What is a healthy weight?
The following may be used to determine if you are a healthy weight:
Body Mass Index (BMI): determines if you are a healthy weight for your height. On average, adults aged 18-64 may be considered overweight with a BMI equal to or greater than 25 kg/m2.
Waist circumference (WC): uses the measurement of your waist to determine if there may be excessive fat which may be linked to health risks. A waist circumference goal will vary based on gender and ethnic background. However, generally, a healthy WC for men is less than 40 inches and for women it is less than 35 inches.
** A reduction of 5-10% of current body weight in an overweight individual (~2-4 lbs/month) is a healthy weight loss goal. This does not include pregnant or lactating women, very muscular adults or adults with a very lean build.

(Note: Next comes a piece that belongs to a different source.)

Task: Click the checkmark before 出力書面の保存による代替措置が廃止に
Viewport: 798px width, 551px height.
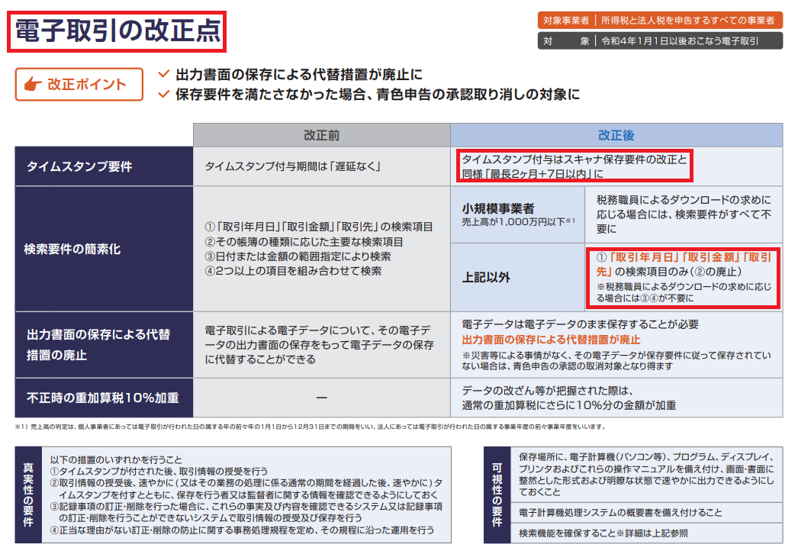Action: [162, 74]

Goals for a healthy weight
1. Eat mindfully, when you are hungry or during your planned meal time. Avoid excessive and mindless eating. If you have difficulty understanding hunger cues or proper meal timing for your body and lifestyle, speak to a registered dietitian who can help prepare the right plan for you.
2. Eat regular and balanced meals. Avoid skipping meals. Regular and balanced meals can help reduce overeating, help you curb your cravings and maintain a healthy weight.
3. Portion control your meals. Too much or too little food will not allow you to manage your weight in a healthy way. You can speak to a registered dietitian to help you determine the right amount of food for you.
4. Eat high fibre foods. Foods that are high in fibre may help you feel full for a longer period of time, thus preventing overeating. Examples of high fibre foods include: whole grains, vegetables, fruit and legumes.
5. Choose healthy beverages. High calorie beverages make managing/losing weight more difficult. Try to avoid drinking your calories and eat them instead! Quench your thirst with water.
6. Choose healthy snacks. You may or may not require additional snacks throughout the day. If you do, choose small and healthy snacks that can help control your hunger while providing you with important nutrients. Examples of healthy snacks may include vegetables with hummus or fruit with nuts. Avoid fried, salty and sugar snacks. Choose more whole foods!
7. Incorporate physical activity in your daily routine. If you have any limitations, check with your doctor and/or exercise specialist to determine the right exercises for you.
** The above recommendations are general and not customized specifically for you. To help you better understand the nutrition/exercise interventions that will help you manage/lose weight while staying within your healthy blood glucose range, it is important to speak to the professionals part of your health-care team that are trained to help you create the program that is right for you.